Однажды на исходе апреля я спросила его:

— Мистер Делакруа, почему вы все еще здесь? Вы должны заниматься делами в Штатах. Когда мы расстались, то обсуждали баллотирование в мэры.

— Мои планы изменились. Но это не исключено.

Мы подошли к пруду и он помог мне сесть на скамейку.

— Ты знаешь, наверное, что у меня была дочь?

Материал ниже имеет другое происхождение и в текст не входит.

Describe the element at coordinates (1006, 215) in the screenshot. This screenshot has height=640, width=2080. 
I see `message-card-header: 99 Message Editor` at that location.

— Сестра Вина, которая умерла.

— Да. Она была очень красивая, как ты. Была остра на язычок, как я. Да и ты тоже. Она появилась у нас с Джейн, когда мы были молоды, еще в средней школе, но к счастью, у родителей Джейн были деньги, так что это не повлияло на нашу жизнь слишком кардинально, как это могло бы быть при отсутствии денег. Моя дочь заболела. Это было изнуряюще для всех. Для моей бывшей жены, для моего сына. Алекса очень тяжело боролась за жизнь немногим больше года, а потом умерла. Моя семья перестала быть прежней. Я больше не мог находиться дома. Я делал вещи, которыми не горжусь. Я заставил их переехать в Нью-Йорк, чтобы получить должность окружного прокурора. Я думал, что это может стать новым началом, но это было не так. Я не мог быть с женой и с сыном, потому что становился слишком несчастным.